Senegal XI


Fuera estaba César enseñándole aún los videos al gendarme histérico. El comandante le mandó llamar. Apenas nos miramos.

Cons estaba de pie, le habían quitado toda la ropa excepto los calzoncillos. Se abrazaba el cuerpo de frío y, curiosamente, se reía ahora de todo aquello. Su risa me alivió bastante. El gendarme histérico me miró entonce señalando mi cámara. Yo sabía que éste sería un hueso duro de roer, así que no le dí tregua; si me gritaba, más le gritaba yo; si me decía que en las fotos había cayucos, que quitara los cayucos de las playas le respondía. Tal fue la discusión que Laura me pidió que me callara para no empeorar las cosas. Para ese momento, el gendarme había vuelto a entrar en el despacho del comandante. Nadie volvió a hablarme de las fotos.

Cuando César salió del despacho del comandante con Carmen y el responsable de Cruz Roja Senegalesa, el mismo comandante les acompañaba. Carmen nos aseguró que no había forma posible de recuperar las cintas. Entonces vi cómo prendían a Cons, desnudo como estaba, y lo metían dentro de un calabozo. Se suponía que todo había terminado ya, éramos libres, nos quedábamos sin las cintas y Cons sería enviado a la carcel de Zinguinchor. Yo no estaba dispuesto a aceptar aquello. Así que le pedí a Carmen que le preguntara al comandante cuánto tiempo tenía que esperar yo sentado en la puerta de la gendarmería hasta que liberaran a Cons. El comandante ante mis palabras guardó un tenso silencio, luego dió una orden malhumorado. A las once y media de la noche salimos de la gendarmería, Cons echaba su brazo sobre mis hombros, y aún se reía de todo.

Fuera de la gendarmería había un coche parado en la puerta. La calle mal iluminada se abrió ante el reflejo de la piel blanca de dos personas. Eran los chicos canarios que habían presenciado toda la discusión que nos había llevado a perder las cintas. Nos dijeron que teníamos la cena preparada en su campamento, que estaba a unos tres kilómetros. Yo aún me estaba reponiéndo de todo aquello. Me limité a darles las gracias y decirles que aún teníamos que pensar qué haríamos. No tenía ganas de hablar con nadie, así que me di media vuelta hacia la puerta de la gendarmería de nuevo. Allí vi a un hombre vestido exactamente igual que el comandante, con las mismas facciones que el comandante, pero con una sonrisa de oreja a oreja mientras se acercaba a mí gritando: «¡Narwhal Tabarca, escritor español, mi amigo!. Al principio me costó creer que aquel hombre fuera realmente el mismo que nos insultara hacía apenas diez minutos en su despacho. Efectivamente, era el comandante, y me trataba ahora como nos conocieramos de toda la vida.

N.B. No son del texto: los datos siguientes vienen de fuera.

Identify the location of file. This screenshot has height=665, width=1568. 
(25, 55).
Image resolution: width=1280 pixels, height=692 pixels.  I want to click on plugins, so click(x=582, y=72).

Yo le seguí el trato jovial y me eché a reir, de forma prudente al principio, a carcajadas luego. Hablamos de España, de mí, de él. Era un hombre encantador ahora. Me pidió mi dirección y se la dí. Nos llevó a un hotel y se encargó de que nos hicieran algo de cenar. Luego, entre sonrísa y carcajada, se despidió de nosotros, no sin antes habernos deseado las buenas noches.

Allí nos vimos, en el hotel, como exconvictos que no entendían nada de lo que había pasado. Entre nosotros se había creado una tensión indeseable. César y Laura echaban la culpa de todo a Cons. Yo medié entonces y recordé que el principal culpable de todo aquello había sido el chofer estafador. Al cabo de una hora Cons dormía apaciblemente, en la cama de al lado. Mientras, yo le daba vueltas a una idea en mi cabeza: tenía que recuperar las cintas confiscadas como fuera.